Changes or new modules are announced on @RiederB and @cat4smr, but for questions and support please refer to the help section below.

How can I cite YTDT?

There is currently no publication on YTDT. But the different citation standards provide guidelines for how to cite software, e.g. APA: Rieder, Bernhard (2015). YouTube Data Tools (Version 1.42) [Software]. Available from https://ytdt.digitalmethods.net.

Alternatively, you can cite this blog post.

If you are interested in the kind of work that can be done with this tool, check out this research paper.

What kind of files does YTDT generate?

It creates network files in gdf format (a simple text format that specifies a graph) as well as statistical files using a tab-separated format. You can easily change TSV to CSV by searching and replacing all tabs with commas.

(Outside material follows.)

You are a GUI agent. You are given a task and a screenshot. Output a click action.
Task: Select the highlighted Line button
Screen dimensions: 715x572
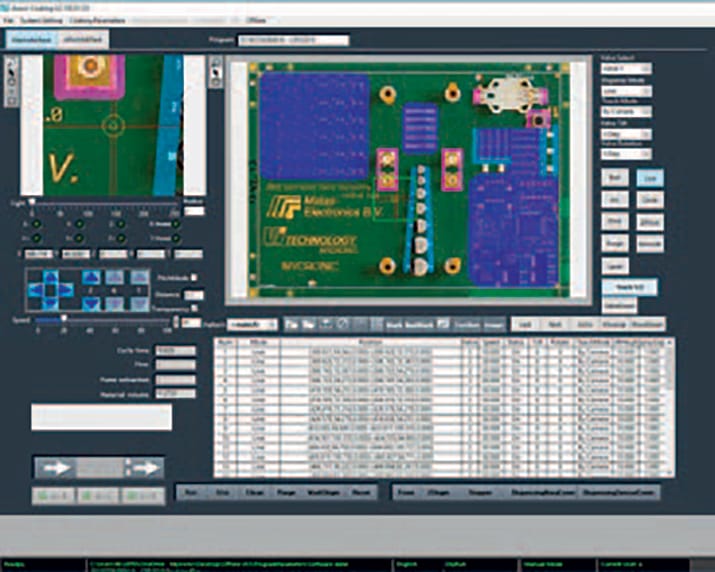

These files can then be analyzed and visualized using graph visualization software such as the powerful and very easy to use gephi platform or statistical tools such as R, Excel, SPSS, or others.

I don't know how to use YTDT, can you help me?

There is an introductory video and the interface for each data module contains a description of what is does and links to the relevant sections of the API. Most importantly, to make sense of the data, a good understanding of YouTube's basic architecture is required. The documentation for YouTube's API has comprehensive descriptions of entities and metrics.

We provide user support through a subreddit and a Facebook Group.

What are channel or video ids and how can I find them?

Many of the modules require a video or channel id as input. These can normally be found in the respective YouTube URLs.

For example, in the URL https://www.youtube.com/watch?v=BNM4kEUEcp8 the strange code after the "=" sign is the video id.

Channel ids have a format similar to UCtxGqPJPPi8ptAzB029jpYA and can be found via the channel info module. Just paste the channel URL into the form, the channel id will be in the result.

Where is the video network module?

YouTube removed the "relatedVideos" API in August 2023 and, as a consequence, this module had to be retired.

The tool does not work (correctly)!

While this is very simple software, this can happen for all kinds of reasons. Most problems are due to limitations or bugs in YouTube's Web-API and cannot be solved easily on our side, though. Sometimes the tool will fail because users have been using it too heavily.

High quality bug reports are much appreciated. If you have no experience with reporting bugs effectively, please read this piece. TL;DR: developers need context to debug a tool, when filing a bug report, please add the URL of the call, the browser you are using, a screenshot of the interface output, the data files, and a description of what you have been doing and how the problem manifests itself. Without extensive information it can be very hard to replicate a problem and subsequently fix it.

Please submit bug reports via our subreddit, Facebook Group, or (ideally) github. Please do not use Twitter - we need more information than 280 characters can provide.

I want to make crawls with higher crawl depth!

Since the public version of the script runs on a server that does a bunch of different things, this is not possible due to resource constraints. But you can always get the source code (see below) and remove the line of code that checks for crawl depth. You may still run out of RAM, but networks with > 100K nodes should be easily doable with 4 GB.

Can you add feature X to YTDT?

We cannot make any guarantees, but if you post a feature request in our subreddit or Facebook Group, we will definitely consider it.

Where is the source code?

The full source code is available on github. You'll also find installation instructions there.